The development of the tower block in cinema, from Sparrows Can’t Sing to Gagarine

6 September 2021

By Pamela Hutchinson

Gagarine (2020)
Sight and Sound

The satellite dishes and steep angles are the first clue in Fanny Liatard and Jérémy Trouilh’s gorgeous Gagarine (2020). In this magical-realist film, anchored in fact but orbiting the realm of fantasy, a high-rise housing block named after a Soviet cosmonaut metamorphoses slowly into a spacecraft. Eviction orders arrive and the tower empties, leaving only a whimsical, space-obsessed teenager (Alséni Bathily as Youri) squatting in his once-futurist home.
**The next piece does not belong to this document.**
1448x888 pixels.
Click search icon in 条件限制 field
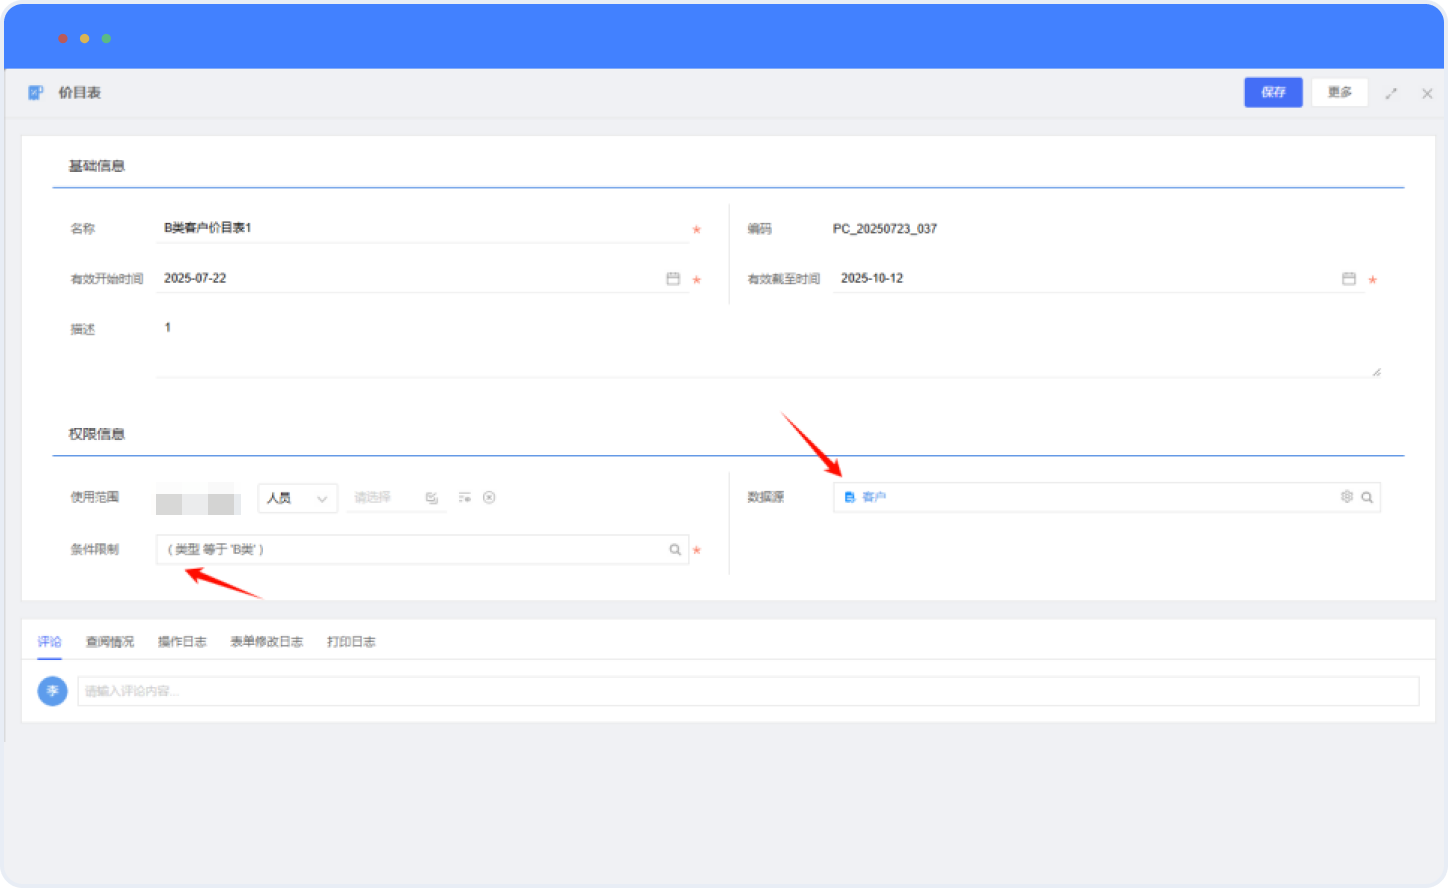pyautogui.click(x=675, y=550)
Through his starry eyes, the block once again becomes the embodiment of the space age that was promised when its namesake inaugurated the building in 1963, just a few years before Jean-Luc Godard would reimagine Parisian architecture as a location for dystopian science fiction in Alphaville (1965). In the UK François Truffaut did the same with the Alton estate in Roehampton in Fahrenheit 451 (1966) and Stanley Kubrick with the Thamesmead estate and a Borehamwood tower-block in 1971’s A Clockwork Orange.
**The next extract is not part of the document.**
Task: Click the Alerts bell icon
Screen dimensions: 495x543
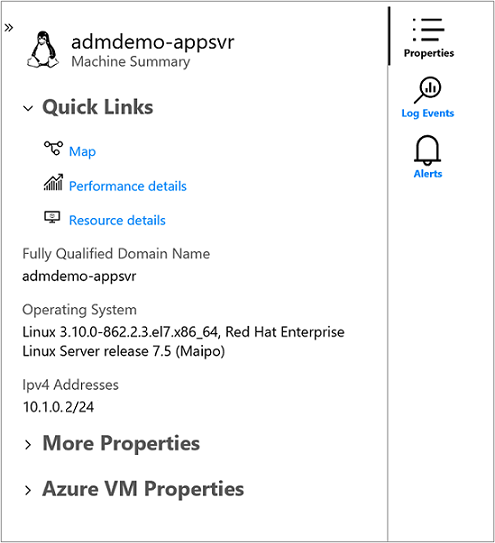Action: 427,150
On screen, these high-rises briskly evoke social trauma, from the bomb damage of World War II that prompted their construction and the deprivation of the Thatcher years to, more recently, the horror of the Grenfell fire. For many filmmakers, they are foreign ground. As the late Dawn Foster wrote in the Guardian about the latter disaster: “The issue certain people have with tower blocks is not safety, but the fact that poor people live in them, that they exist at all.” Still, these flats stretch towards the stars and filmmakers have leaned into their otherworldly quality, from the novelty shock of their arrival to an increasingly controversial presence on our contemporary skyline.
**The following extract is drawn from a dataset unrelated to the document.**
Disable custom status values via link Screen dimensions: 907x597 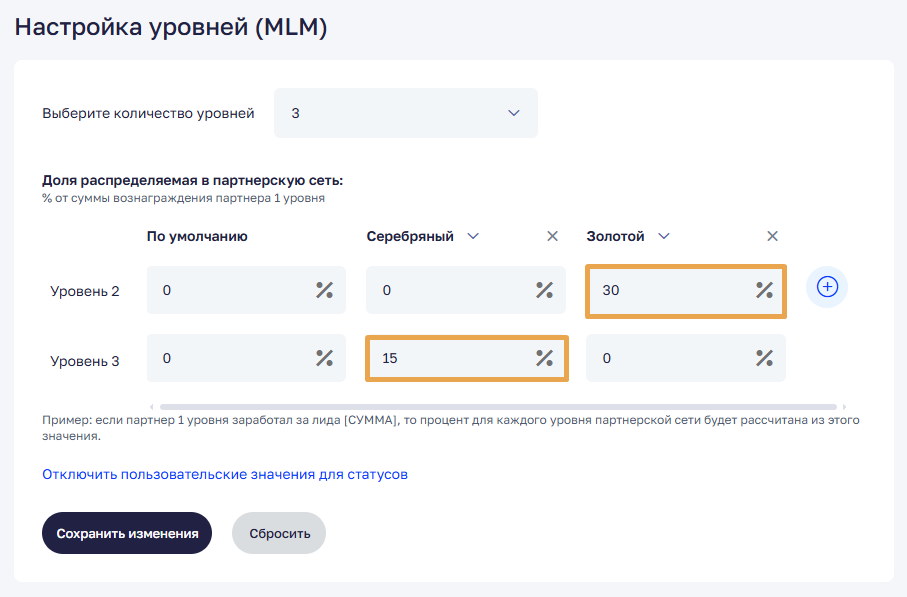pos(225,474)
Cité Gagarine is real, or it used to be. Built in the Parisian suburb of Ivry-sur-Seine in the early 1960s, it was intended to house not future space travellers but industrial workers. Across Europe, ‘streets in the sky’ aspired to rescue city-dwellers from unhealthy slums, whisk them away into the fresh air. The first high-rises appeared in Britain in the early 1950s, starting with a ten-storey tower in Harlow, Essex – a new town designed to relieve overcrowding in London caused by the Blitz. In 1963, the same year that Yuri Gagarin blessed his namesake high-rise, Joan Littlewood’s cockney melodrama Sparrows Can’t Sing configured a gleaming new council block as an interloper in the bomb-damaged landscape of east London. Charlie (James Booth), a sailor, returns home to find waste ground where his marital home once stood. His estranged wife now dwells in a high-rise block, which shoots straight upwards from the flattened land like an insult.

In Littlewood’s film, the tower is anything but homely. In her bright flat, Barbara Windsor’s Maggie enjoys fresh-minted ‘mod cons’ but lives at a remove from her friends, her husband, the sociable streets of Stepney. The tower is a silent maze of disjointed corridors and lifts. There are absurd rules (no bike-riding, no prams in the hall, no leaning on walls) and obscure language (‘portico’, ‘hieroglyphics’). It’s a place where people are stratified and abandoned: “They put all the old ones at the top, you know, to kill ‘em off.”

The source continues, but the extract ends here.